Pero un día, Sidahmed partió de esta región del norte, Zemur, en el mes de julio de 1987, junto a otros muchos, para castigar a los invasores que les quitaron esa parte de Tiris donde había nacido y también donde nos habíamos conocido de pequeños.
Tenía Sidahmed una absoluta certeza en la victoria, y en que la liberación del Sahara no es más que cuestión de tiempo y perseverancia hasta limpiar la tierra de los majenzu, expresión desafiante en alusión a los militares marroquíes. Era un joven que retaba a cualquier eventualidad enemiga, no creía en su adversario, lo subestimaba sin considerarlo a pesar de la correlación de fuerza y el número de sus elementos. El expresaba, “esa gente que está atrincherada sin poder asomar la cabeza, ni poseer causa por la que morir está condenada a la derrota”.
En varias conferencias estuvimos juntos, después de doce años sin vernos, ocasión que aprovechamos para hablar de nuestro pueblo; yo le decía “Sidahmed, ¿tú crees que el próximo verano escalaremos las montañas de Auserd?”. Era esa una actividad que hacíamos juntos antes del abandono español. Nos juntábamos con otros chicos, reuníamos algunas pesetas para comprar comida y escalábamos hasta coronar el monte Buserz. Él se reía y me decía “Creo que iremos mas allá esta vez, ¿qué te parece las playas de El Argub o Dajla? Y así nos reíamos hablando de pequeñeces de nuestra infancia.
Recuerdo que tras el abandono español Auserd pasó a ser administrado por el Polisario y junto a Sidahmed y otros chicos que teníamos bicicletas reuníamos comida y cigarros y los llevábamos a los mugatilin o combatientes saharauis, que controlaban la entrada de la ciudad por Ayahfun. Nos hacían charlas sobre cómo querer la tierra y defenderla y que el futuro estaría algún día en nuestras manos porque la juventud es la fuerza motriz de la sociedad. Ni él ni yo podíamos imaginar que doce años más tarde él se convertiría en un héroe anónimo.

### Datos proporcionados
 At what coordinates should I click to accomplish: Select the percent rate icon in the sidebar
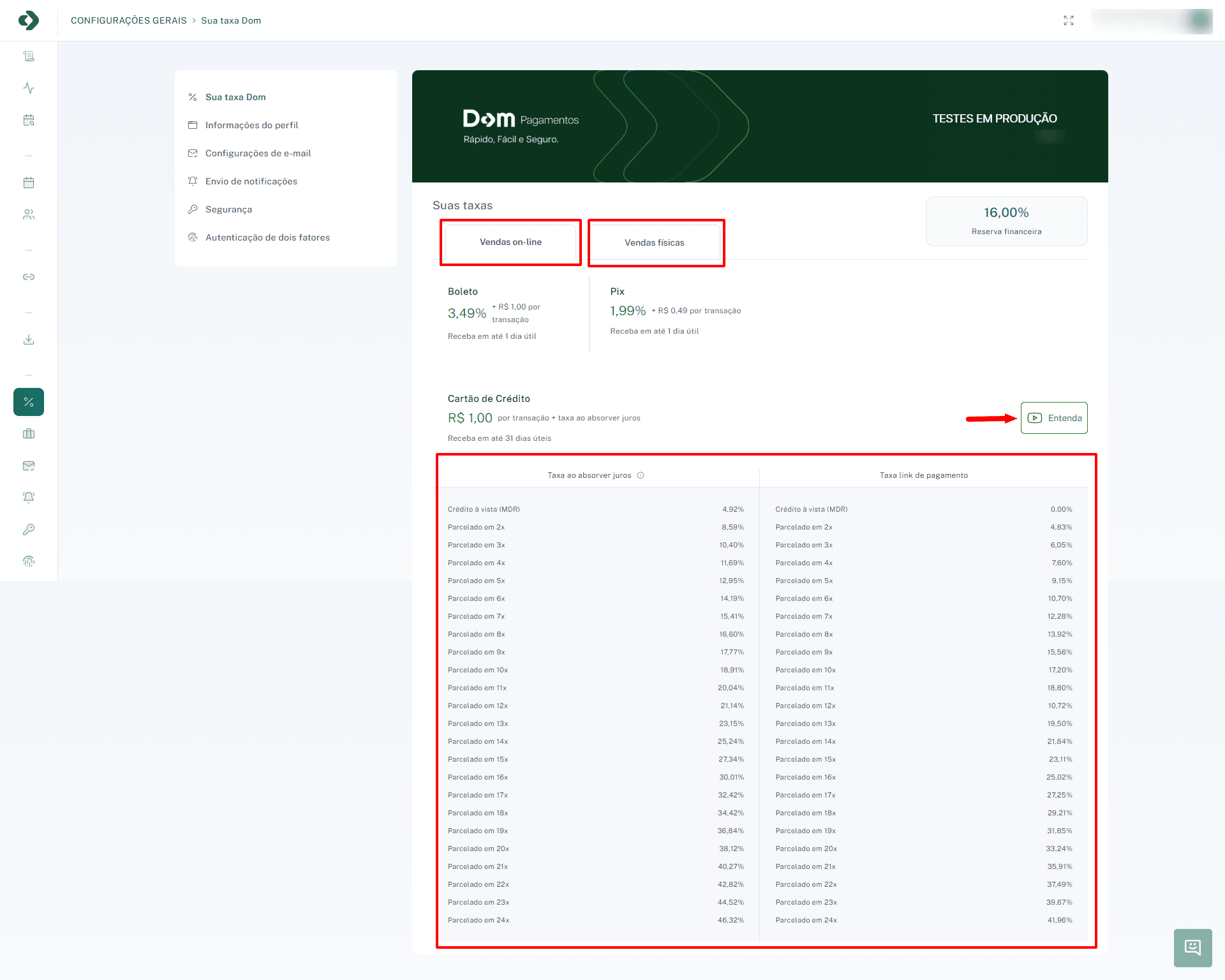point(28,402)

### Problema planteado 1
Según el relato sobre Sidahmed, ¿en qué mes y año partió él de la región de Zemur?
### Problema planteado 2
Retoma el relato sobre Sidahmed y continúalo a partir de su última frase.
El material no hace falta para resolver estas tareas.

### Resultado del ejercicio 1
En julio de 1987.

### Resultado del ejercicio 2
Ese verano de 1986, tendría él unos 26 años, lo encontré con otros jóvenes dirigentes militares en Uad Ben Zaka, un precioso río en las cordilleras de Zemur, castigando desde allí los militares marroquíes que se atrincheraban detrás del muro de la vergüenza en cumplimiento de una estrategia trazada por el ejercito saharaui en esos años, que se denominó “Guerra de desgaste”, “Harb al iztinzaf”, haciendo la vida imposible a los soldados y oficiales ocupantes y sangrando de otra forma la frágil economía del régimen con un gasto diario en el muro de cinco millones de dólares.
Táctica para castigar psicológicamente y materialmente con infiltración de noche dentro de las posiciones marroquíes, destruir, capturar y dejar trampas mortales, saldo que dejó en las filas marroquíes miles de desertores y centenares de afectados psicológicamente, que no soportaban la muerte de noche y el hostigamiento de día cuando las temperaturas llegaban a más de cincuenta grados. Aquello sólo saben asumirlo y soportarlo los propios dueños del Sahara.
Escuché a mucha gente que compartió con él difíciles momentos y circunstancias en la guerra hablar de su calidad humana y bravura como destacado joven con unas extraordinarias facultades de dirigente militar.
Sus amigos contaban de él muchas e inimaginables historias, en ocasiones de simple charlas sobre el té, o recordaban grandes batallas, en las que las personas se destacan por su audacia e inteligencia en decisivas y difíciles circunstancias.
Pero todas esas formidables historias las enterramos cada uno en su corazón, ya me he referido de la naturaleza de la humildad del saharaui en este sentido. Sin embargo como dijo aquel escritor francés “el perfecto valor consiste en hacer sin testigos lo que se sería capaz de hacer ante todo el mundo”.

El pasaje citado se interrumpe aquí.